## Textauszug
________
Overdrive bis zum Rundumout
Eher tragisch als unterhaltsam, die unfreiwillig schrägen Horrortrips Jo Winklers als Werbetext-Zampano. Exemplarisch für den Berufsstand mit den berühmt-berüchtigten fünf Schraubendrehungen mehr als nötig. Winkler palavert, wirbelt und wütet schier atem- plus rücksichtslos durchs Agentur-Milieu einer angeschossenen Hornisse gleich.
Enno Stahl hat jene Aura, jenes Aroma mit reellem Drive beispielgebend authentisch transportiert in seinem zu empfehlenden Roman-Monolog „Winkler, Werber“. Und der Autor hält diesen Overdrive nahezu unfassbar atemraubende 315 Seiten stramm durch. Zeile für Zeile, Absatz für Absatz. Der Leser ist wieder und wieder gezwungen innezuhalten, Luft zu schöpfen während jenen anhaltend waghalsigen Stahl-Winkler-Überholmanövern.
________
## Datensatz
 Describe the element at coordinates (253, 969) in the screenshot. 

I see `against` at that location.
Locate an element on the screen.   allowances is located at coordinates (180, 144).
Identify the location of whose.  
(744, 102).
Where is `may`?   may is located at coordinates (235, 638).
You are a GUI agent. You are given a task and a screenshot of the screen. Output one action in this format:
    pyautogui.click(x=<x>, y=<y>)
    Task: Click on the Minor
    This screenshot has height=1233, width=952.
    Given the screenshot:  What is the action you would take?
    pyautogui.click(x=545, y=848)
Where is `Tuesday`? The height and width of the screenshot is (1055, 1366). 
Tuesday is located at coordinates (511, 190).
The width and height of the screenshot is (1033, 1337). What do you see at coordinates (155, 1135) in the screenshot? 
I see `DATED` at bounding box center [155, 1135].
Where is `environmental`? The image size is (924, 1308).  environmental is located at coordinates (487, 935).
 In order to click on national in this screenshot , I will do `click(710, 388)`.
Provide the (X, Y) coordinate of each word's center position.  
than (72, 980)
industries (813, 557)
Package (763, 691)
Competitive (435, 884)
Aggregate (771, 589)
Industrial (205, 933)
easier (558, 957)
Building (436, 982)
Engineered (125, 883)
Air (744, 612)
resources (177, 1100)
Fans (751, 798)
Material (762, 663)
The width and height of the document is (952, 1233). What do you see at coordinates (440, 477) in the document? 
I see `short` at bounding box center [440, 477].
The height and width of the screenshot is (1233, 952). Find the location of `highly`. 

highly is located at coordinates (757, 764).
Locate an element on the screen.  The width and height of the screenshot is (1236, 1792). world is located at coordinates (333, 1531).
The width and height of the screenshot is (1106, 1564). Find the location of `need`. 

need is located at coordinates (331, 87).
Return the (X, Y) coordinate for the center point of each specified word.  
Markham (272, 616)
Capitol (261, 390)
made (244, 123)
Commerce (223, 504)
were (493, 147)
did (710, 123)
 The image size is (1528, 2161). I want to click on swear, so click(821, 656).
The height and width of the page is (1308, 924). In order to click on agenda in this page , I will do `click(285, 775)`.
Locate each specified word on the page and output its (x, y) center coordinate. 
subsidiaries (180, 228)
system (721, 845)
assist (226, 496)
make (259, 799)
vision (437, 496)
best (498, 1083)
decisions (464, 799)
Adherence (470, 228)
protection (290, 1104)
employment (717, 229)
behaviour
________
## Aufgabenstellung
1. Schreiben Sie aus dem Textauszug zur Romanbesprechung den Abschnitt von „Overdrive bis zum“ bis einschließlich „anhaltend waghalsigen Stahl-Winkler-Überholmanövern.“ wortgetreu nieder.
2. Geben Sie jede Zeile der Auflistung zurück, welche die Zeichenfolge „need“ enthält, und beachten Sie dabei die Groß- und Kleinschreibung.
Der Textauszug und die Auflistung stammen aus voneinander unabhängigen Quellen.

## Lösungen
1.
Overdrive bis zum Rundumout
Eher tragisch als unterhaltsam, die unfreiwillig schrägen Horrortrips Jo Winklers als Werbetext-Zampano. Exemplarisch für den Berufsstand mit den berühmt-berüchtigten fünf Schraubendrehungen mehr als nötig. Winkler palavert, wirbelt und wütet schier atem- plus rücksichtslos durchs Agentur-Milieu einer angeschossenen Hornisse gleich.
Enno Stahl hat jene Aura, jenes Aroma mit reellem Drive beispielgebend authentisch transportiert in seinem zu empfehlenden Roman-Monolog „Winkler, Werber“. Und der Autor hält diesen Overdrive nahezu unfassbar atemraubende 315 Seiten stramm durch. Zeile für Zeile, Absatz für Absatz. Der Leser ist wieder und wieder gezwungen innezuhalten, Luft zu schöpfen während jenen anhaltend waghalsigen Stahl-Winkler-Überholmanövern.

2.
The width and height of the screenshot is (1106, 1564). Find the location of `need`. 
need is located at coordinates (331, 87).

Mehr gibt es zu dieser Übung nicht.